> _Dataset_
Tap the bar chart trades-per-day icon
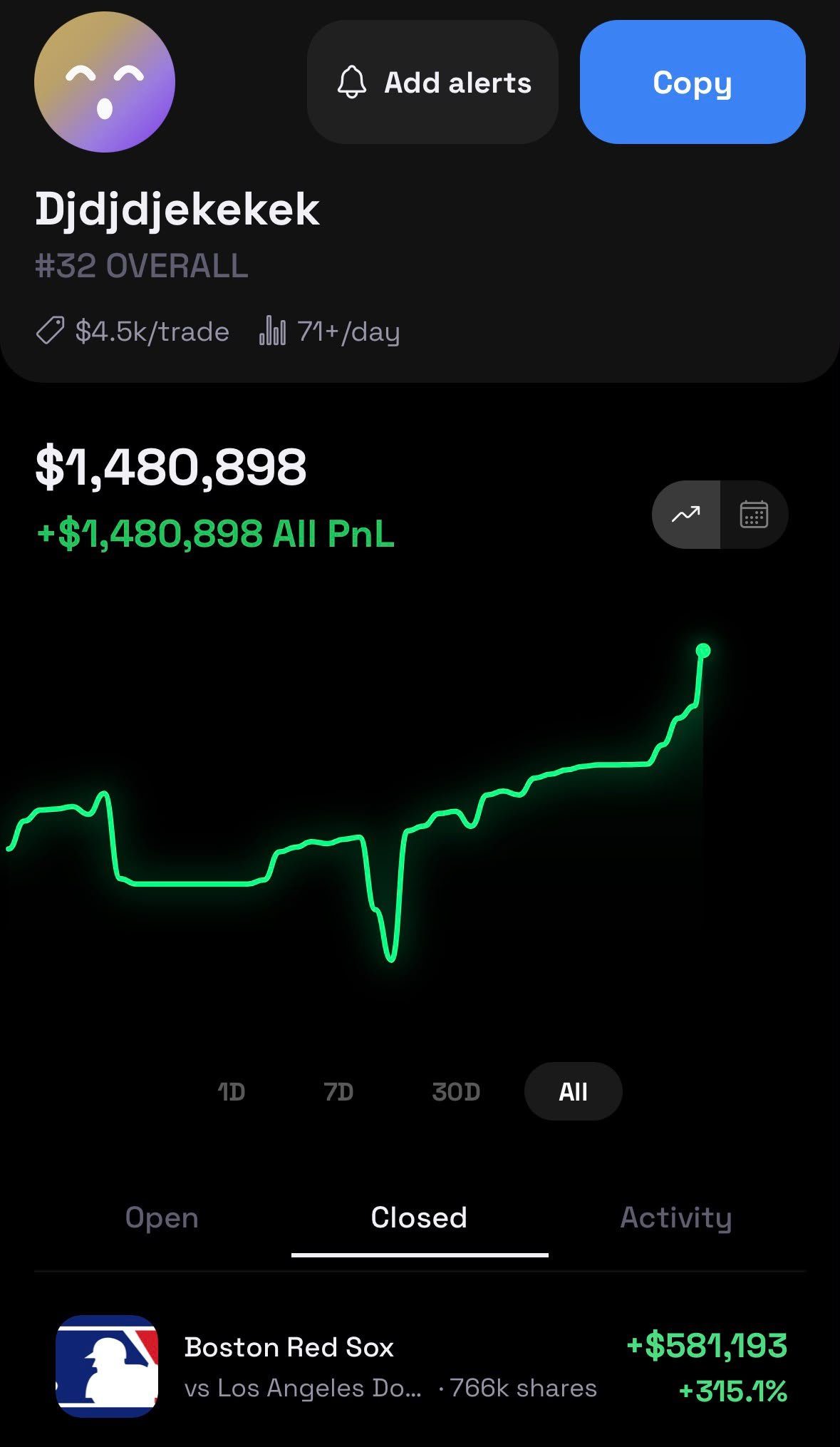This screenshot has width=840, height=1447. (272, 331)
---
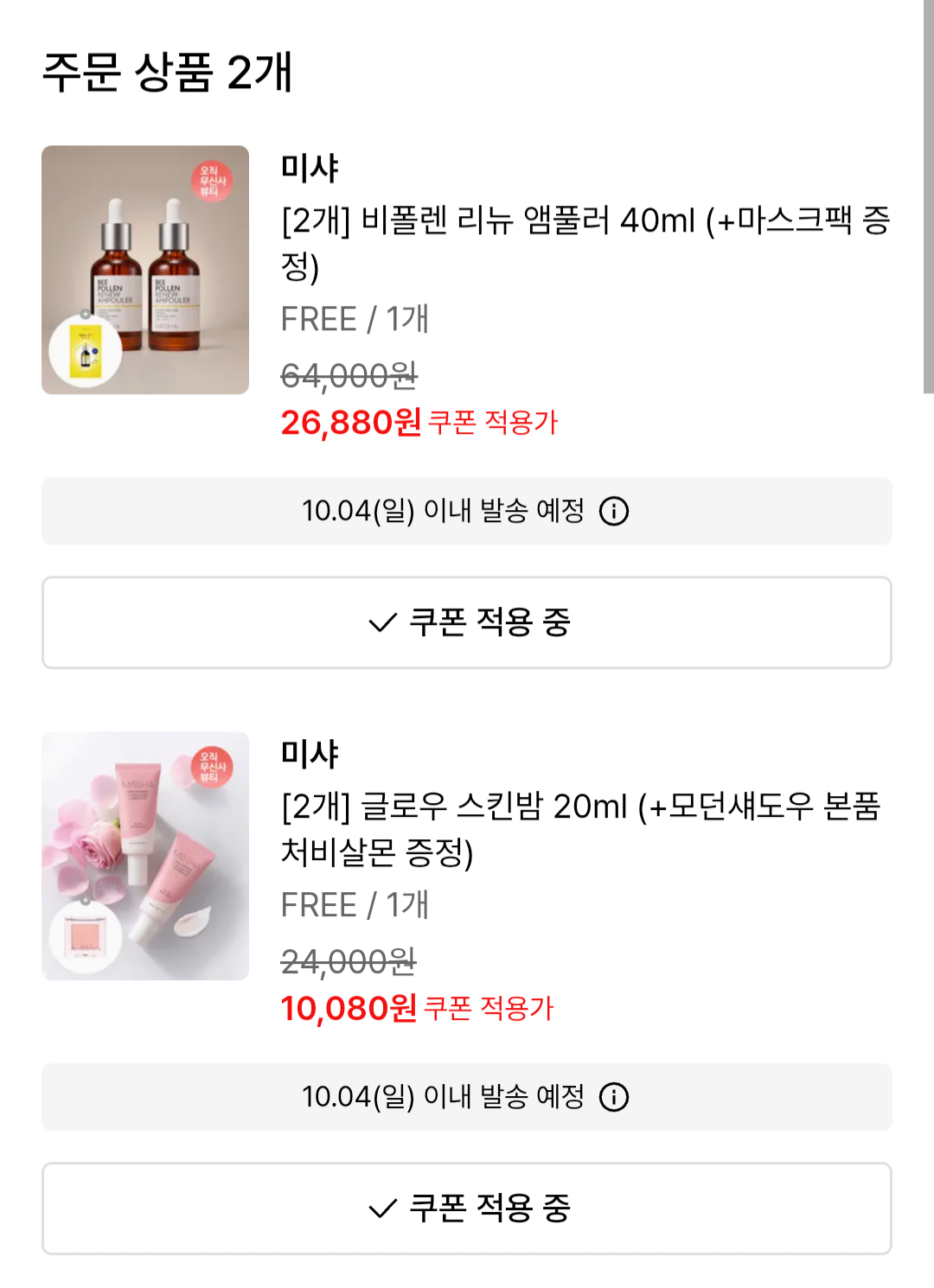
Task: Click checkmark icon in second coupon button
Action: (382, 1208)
---
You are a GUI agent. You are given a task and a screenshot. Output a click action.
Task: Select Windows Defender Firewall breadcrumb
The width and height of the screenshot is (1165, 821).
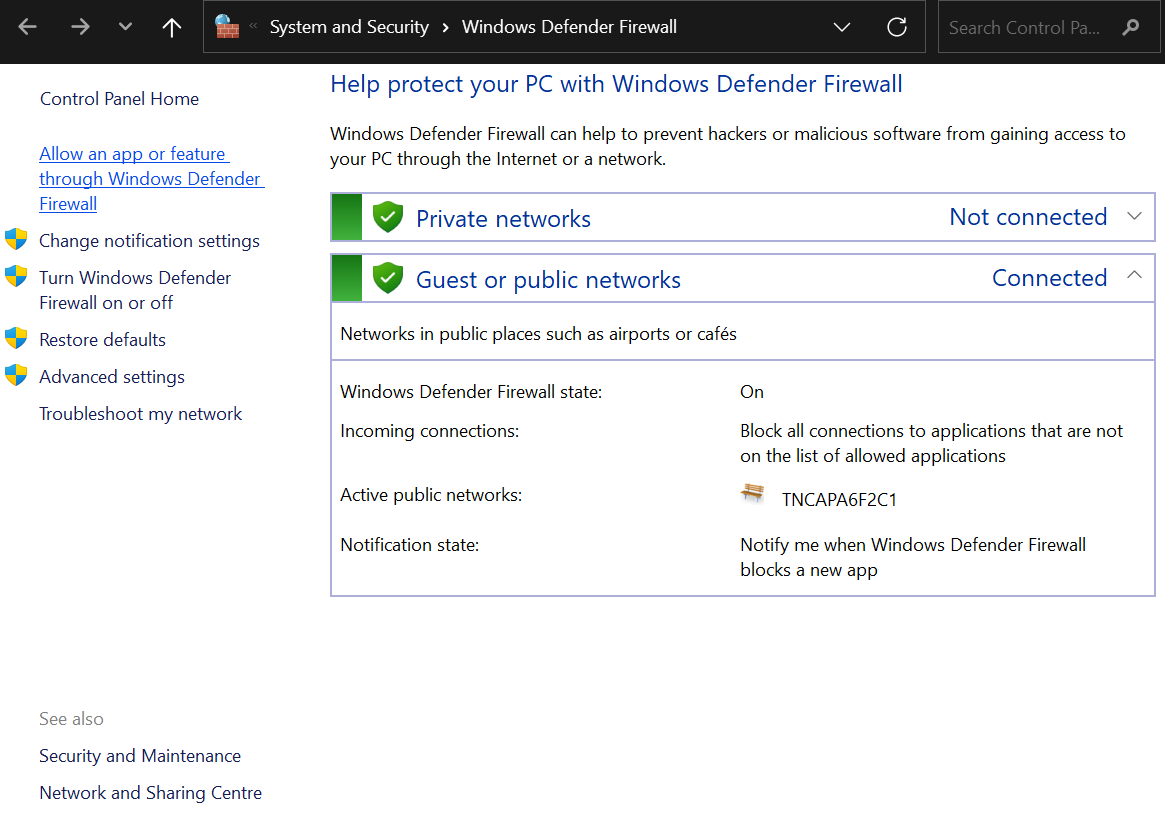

> _Directive_
Recast the lines as a Markdown table with the columns "No." and "Line", one row per line and blank lines left out. Begin at the line that has "You are a GUI" and stop after the line that has "The width and".

> _Finished exercise_
| No. | Line |
|---|---|
| 1 | You are a GUI agent. You are given a task and a screenshot. Output a click action. |
| 2 | Task: Select Windows Defender Firewall breadcrumb |
| 3 | The width and height of the screenshot is (1165, 821). |